L ast month, the UK’s Financial Conduct Authority sent out a press release boasting of its success in having three fraudsters running an investment scam convicted and sentenced to jail terms totalling more than 24 years.
It caught my attention because convictions for financial crimes are painfully rare – and significant jail terms rarer still.
The government, which recently launched a new fraud strategy, says that for every 1,000 frauds there is one successful prosecution. This reflects the fact that bringing charges and getting convictions is hard, with complex cases often crossing borders.

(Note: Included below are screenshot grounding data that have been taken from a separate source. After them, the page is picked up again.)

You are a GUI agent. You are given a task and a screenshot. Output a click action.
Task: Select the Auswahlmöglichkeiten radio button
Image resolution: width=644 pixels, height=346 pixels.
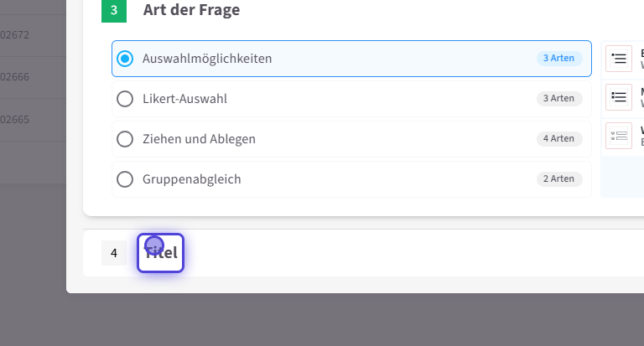click(125, 59)
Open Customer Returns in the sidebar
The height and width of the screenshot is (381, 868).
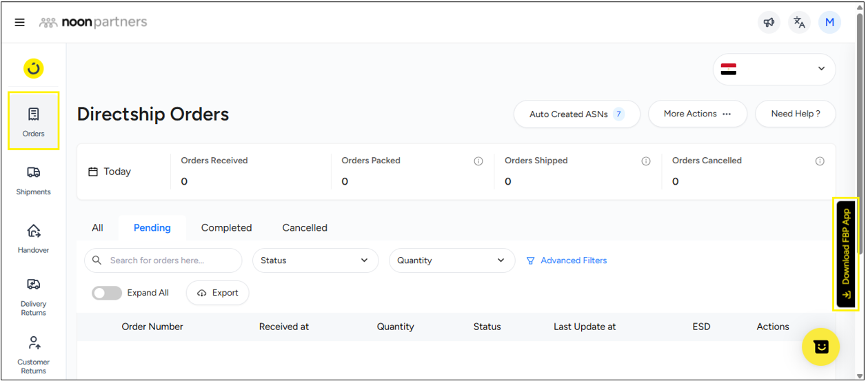coord(33,354)
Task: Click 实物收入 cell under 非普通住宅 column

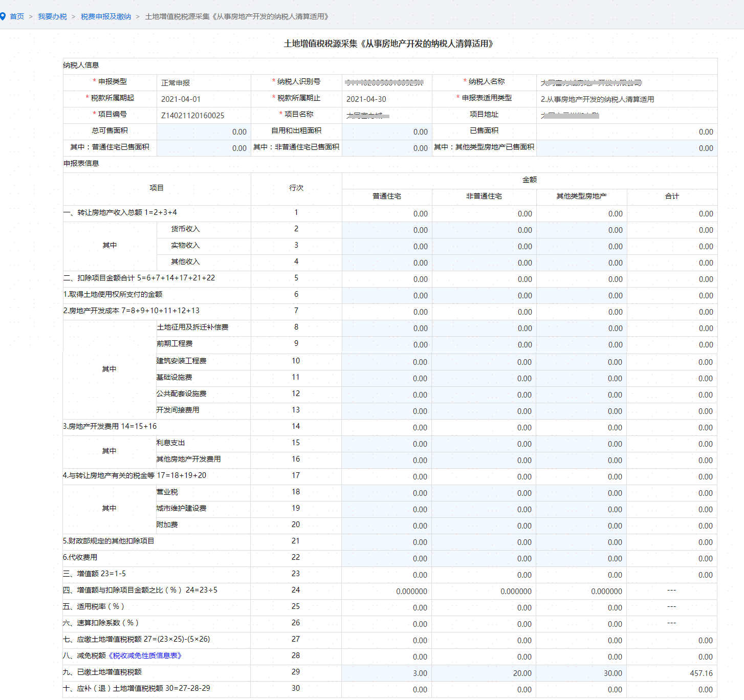Action: tap(484, 246)
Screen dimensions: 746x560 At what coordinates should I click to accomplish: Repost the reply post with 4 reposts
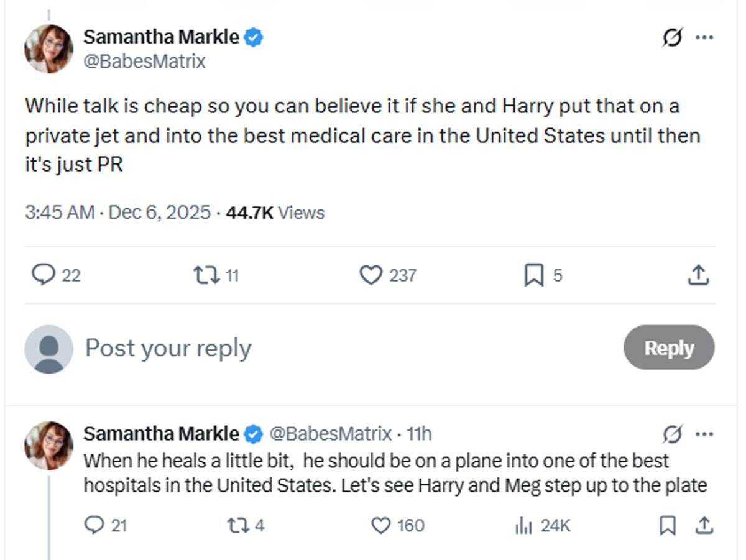[237, 526]
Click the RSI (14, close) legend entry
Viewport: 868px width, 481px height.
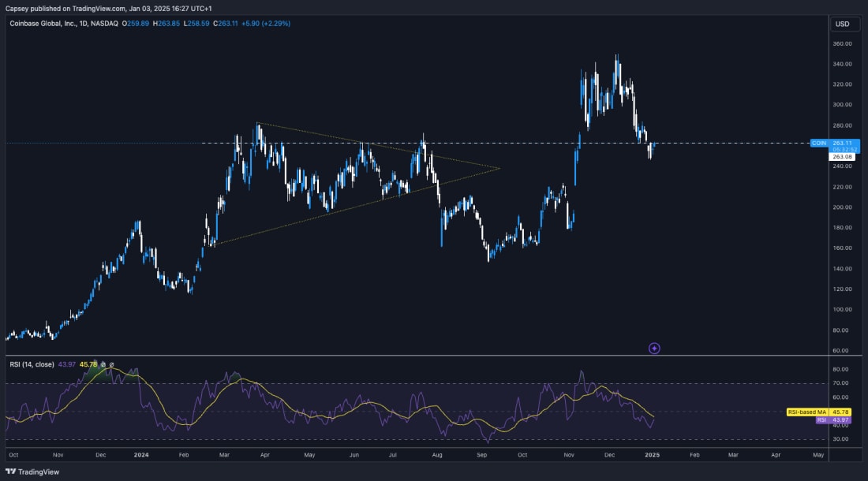point(32,364)
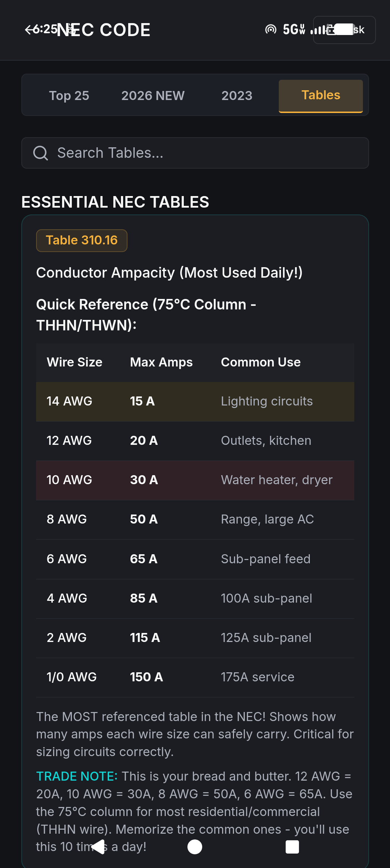Viewport: 390px width, 868px height.
Task: Open the 2026 NEW tab
Action: point(153,95)
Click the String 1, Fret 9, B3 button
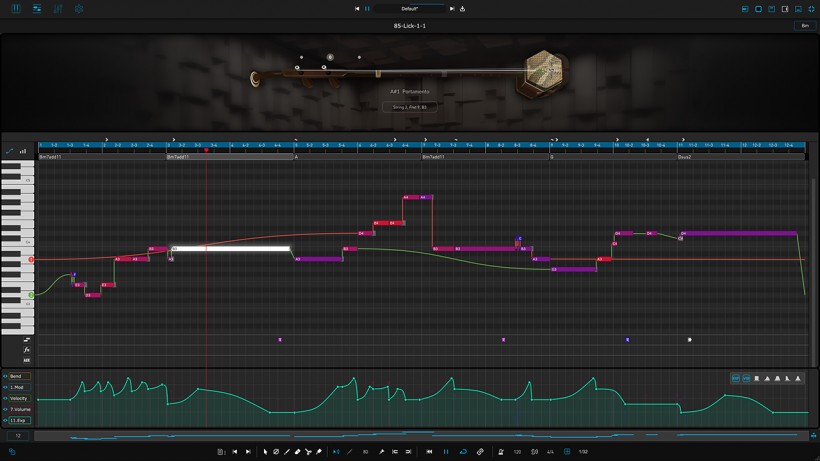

Are many countries too soft when it comes to sentencing in such cases? Fascinating new research, drawing on the case of Finland, concludes yes.
The authors note that culprits of financial crimes are less likely to go to prison compared with other non-violent crimes (despite the fact that fraud costs about 1.5% of GDP). Only 11% of defendants are imprisoned, half or a third of the rates for non-violent drug or property crime respectively.
One reason could be that people committing these crimes tend to be more privileged than your average criminal – they’re richer, older and better educated. We call financial crime white-collar crime for a reason.
The shows that prison sentences for financial crimes work. They reduce reoffending by nearly 50% in the three years after sentencing – a big deal given that reoffending rates are high. And they have a wider deterrent effect: prison sentences reduce the probability that a fraudster’s colleagues will commit financial crimes. When it comes to tackling tackling fraud, perhaps deterrence is our best form of attack.